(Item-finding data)
┄┄┄┄┄┄┄┄┄┄┄┄┄┄┄┄┄┄┄┄

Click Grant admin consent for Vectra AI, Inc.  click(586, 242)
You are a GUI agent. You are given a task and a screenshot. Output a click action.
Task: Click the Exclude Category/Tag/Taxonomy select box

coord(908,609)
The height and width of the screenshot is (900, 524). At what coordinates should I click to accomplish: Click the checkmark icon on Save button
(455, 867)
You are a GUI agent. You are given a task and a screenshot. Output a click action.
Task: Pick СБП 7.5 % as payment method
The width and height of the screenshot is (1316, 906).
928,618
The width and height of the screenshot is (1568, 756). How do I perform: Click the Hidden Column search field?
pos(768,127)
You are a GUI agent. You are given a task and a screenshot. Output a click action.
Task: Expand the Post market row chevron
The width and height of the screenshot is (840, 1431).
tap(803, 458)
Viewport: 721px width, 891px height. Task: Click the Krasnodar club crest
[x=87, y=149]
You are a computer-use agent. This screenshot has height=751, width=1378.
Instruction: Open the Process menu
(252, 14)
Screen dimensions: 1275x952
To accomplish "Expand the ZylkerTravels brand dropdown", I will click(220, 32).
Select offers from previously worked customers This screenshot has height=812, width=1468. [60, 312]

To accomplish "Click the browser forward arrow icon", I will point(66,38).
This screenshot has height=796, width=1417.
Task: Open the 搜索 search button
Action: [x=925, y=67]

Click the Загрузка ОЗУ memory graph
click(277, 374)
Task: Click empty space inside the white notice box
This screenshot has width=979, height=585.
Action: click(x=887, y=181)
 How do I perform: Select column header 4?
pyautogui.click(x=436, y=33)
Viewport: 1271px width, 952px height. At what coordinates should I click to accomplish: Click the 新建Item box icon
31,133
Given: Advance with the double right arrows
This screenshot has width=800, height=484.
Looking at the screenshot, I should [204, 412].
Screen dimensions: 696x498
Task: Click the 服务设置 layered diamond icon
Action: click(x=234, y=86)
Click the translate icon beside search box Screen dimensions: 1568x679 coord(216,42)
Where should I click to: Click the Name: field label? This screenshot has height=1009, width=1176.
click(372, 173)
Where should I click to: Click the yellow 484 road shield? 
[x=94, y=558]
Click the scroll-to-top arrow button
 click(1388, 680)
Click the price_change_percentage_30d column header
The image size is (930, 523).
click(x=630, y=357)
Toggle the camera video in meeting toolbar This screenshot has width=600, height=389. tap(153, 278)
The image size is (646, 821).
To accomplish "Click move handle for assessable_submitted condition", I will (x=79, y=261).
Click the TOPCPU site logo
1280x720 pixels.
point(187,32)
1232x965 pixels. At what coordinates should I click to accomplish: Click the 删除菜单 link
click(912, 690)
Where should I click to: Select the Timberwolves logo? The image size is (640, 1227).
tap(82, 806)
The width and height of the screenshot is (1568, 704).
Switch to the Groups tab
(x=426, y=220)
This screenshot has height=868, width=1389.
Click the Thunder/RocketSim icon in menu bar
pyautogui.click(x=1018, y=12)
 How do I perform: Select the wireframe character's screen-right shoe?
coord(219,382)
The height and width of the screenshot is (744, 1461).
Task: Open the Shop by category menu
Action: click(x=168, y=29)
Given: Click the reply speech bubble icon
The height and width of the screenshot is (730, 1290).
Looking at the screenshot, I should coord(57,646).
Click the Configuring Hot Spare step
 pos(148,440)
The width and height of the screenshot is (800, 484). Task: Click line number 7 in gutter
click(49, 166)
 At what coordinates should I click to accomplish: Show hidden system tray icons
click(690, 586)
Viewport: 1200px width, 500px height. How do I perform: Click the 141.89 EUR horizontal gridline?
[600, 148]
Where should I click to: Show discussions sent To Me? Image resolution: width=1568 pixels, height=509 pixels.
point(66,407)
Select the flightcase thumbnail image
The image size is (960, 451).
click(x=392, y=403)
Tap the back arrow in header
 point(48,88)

┄┄┄┄┄┄┄┄┄┄┄┄┄┄┄┄┄┄┄┄

▶ _What is asked_
Rewrite the stretch of data from its first line through the line containing "pos(768,127)", shifting every coordinate in the answers by adding 64 to each number and leaving all other text unchanged.

▶ _Task result_
Click Grant admin consent for Vectra AI, Inc.  click(650, 306)
You are a GUI agent. You are given a task and a screenshot. Output a click action.
Task: Click the Exclude Category/Tag/Taxonomy select box

coord(972,673)
The height and width of the screenshot is (900, 524). At what coordinates should I click to accomplish: Click the checkmark icon on Save button
(519, 931)
You are a GUI agent. You are given a task and a screenshot. Output a click action.
Task: Pick СБП 7.5 % as payment method
The width and height of the screenshot is (1316, 906).
992,682
The width and height of the screenshot is (1568, 756). How do I perform: Click the Hidden Column search field?
pos(832,191)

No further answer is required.